2. The extraction tries multiple sources in order:
- `FeedbackSource::SessionLog` - from session log JSON file
- `FeedbackSource::NativeToolCall` - from native tool call JSON in response
- `FeedbackSource::ConversationHistory` - from conversation history
- `FeedbackSource::TaskResultResponse` - from TaskResult parsing
- `FeedbackSource::DefaultFallback` - default message
3. Planning mode displays the extraction source:
```
📝 Coach feedback extracted from SessionLog: 1234 chars
```
**Verification approach**:
1. **Manual verification steps**:
- Run a planning mode session through at least one coach/player cycle
- Observe the feedback extraction message and confirm it shows a valid source
(preferably `SessionLog` or `NativeToolCall`, not `DefaultFallback`)
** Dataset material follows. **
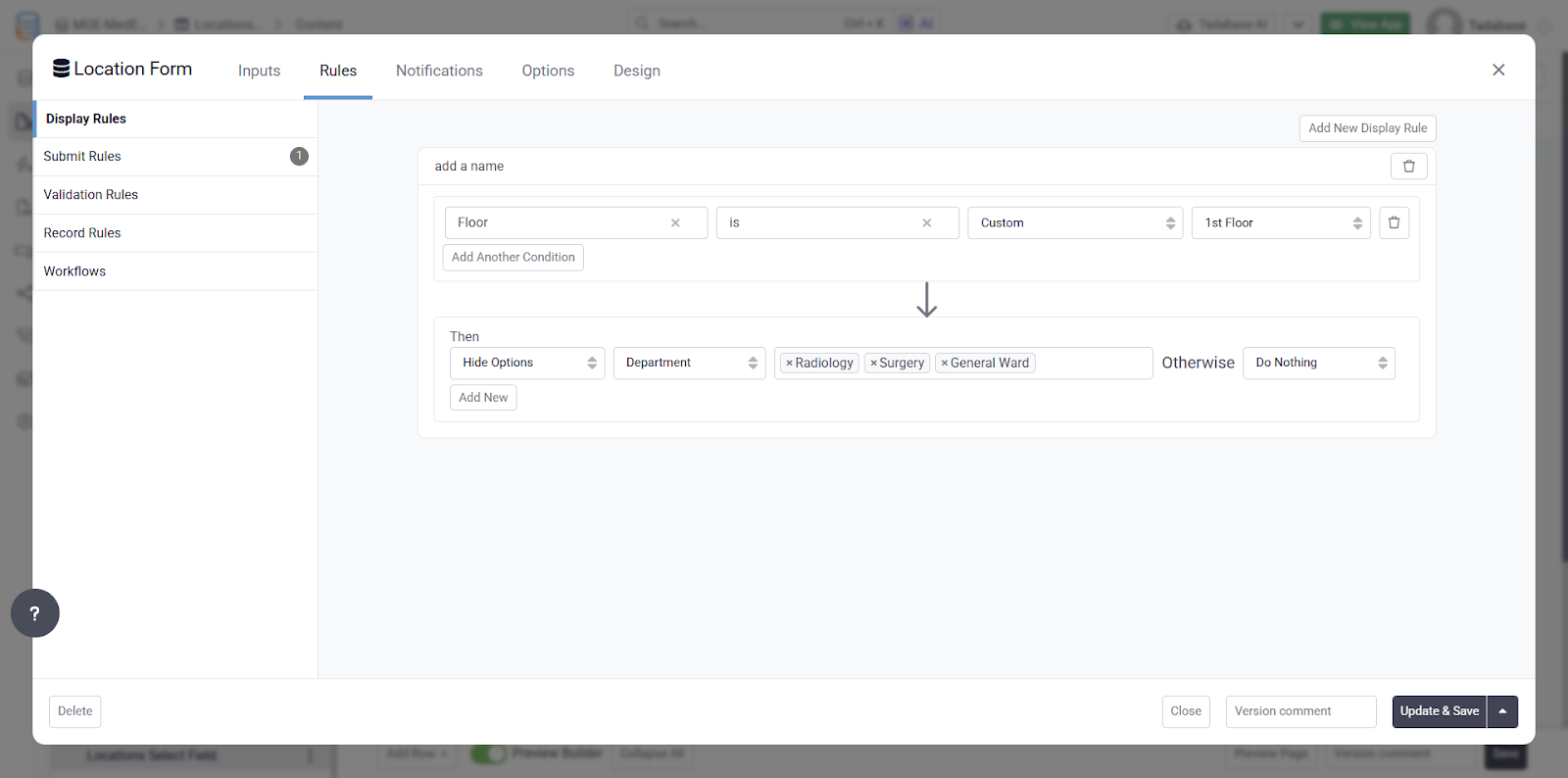Clear the 'is' operator selection
Image resolution: width=1568 pixels, height=778 pixels.
[x=926, y=222]

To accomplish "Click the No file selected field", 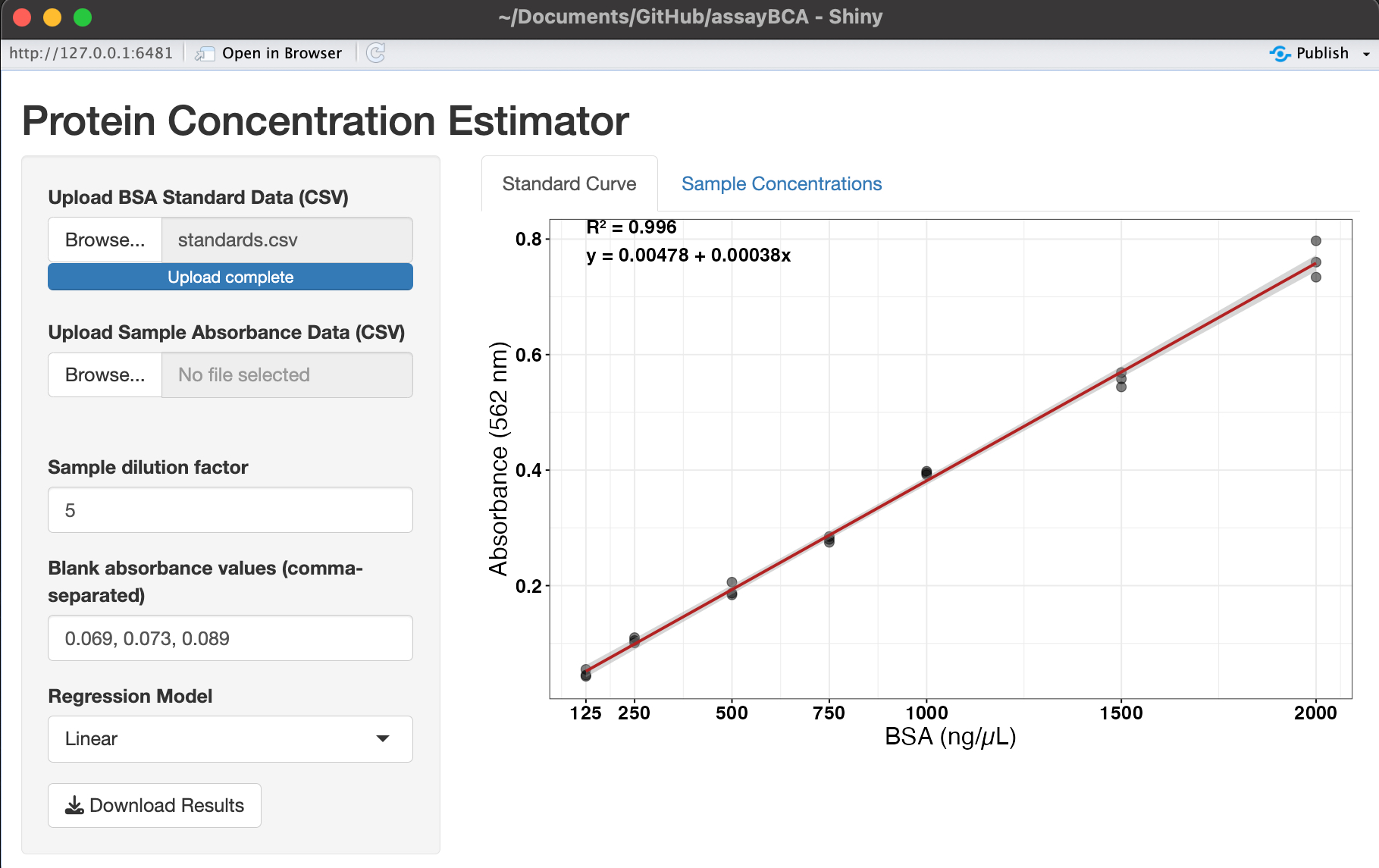I will [x=287, y=375].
- Verify the first 25 lines of feedback are displayed correctly
- Confirm `IMPLEMENTATION_APPROVED` detection works when coach approves
2. **Existing test coverage**:
- `g3-core/src/feedback_extraction.rs` has comprehensive unit tests:
- `test_extract_balanced_json_*` - JSON parsing
- `test_try_extract_json_tool_call` - tool call extraction
- `test_is_final_output_tool_call_*` - detecting final_output calls
- `test_extracted_feedback_is_approved` - approval detection
**Required action**:
- No code changes needed if parsing is working correctly.
- If `DefaultFallback` is observed frequently during manual testing, investigate why
earlier extraction methods are failing and document findings.
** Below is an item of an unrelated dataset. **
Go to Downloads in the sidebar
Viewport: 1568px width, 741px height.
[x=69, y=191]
## 4. Optional: Add Integration Test for Retry + Feedback Flow
**Goal**: Create a lightweight integration test that verifies the retry and feedback
extraction machinery works together.
**Scope**: Only implement if time permits and manual verification reveals issues.
**Approach**:
1. Create a test in `crates/g3-planner/tests/` that:
- Mocks an LLM provider that returns a `final_output` tool call
- Verifies `extract_coach_feedback()` successfully extracts the feedback
- Optionally simulates a recoverable error to test retry logic
2. This test should NOT require actual API calls or network access.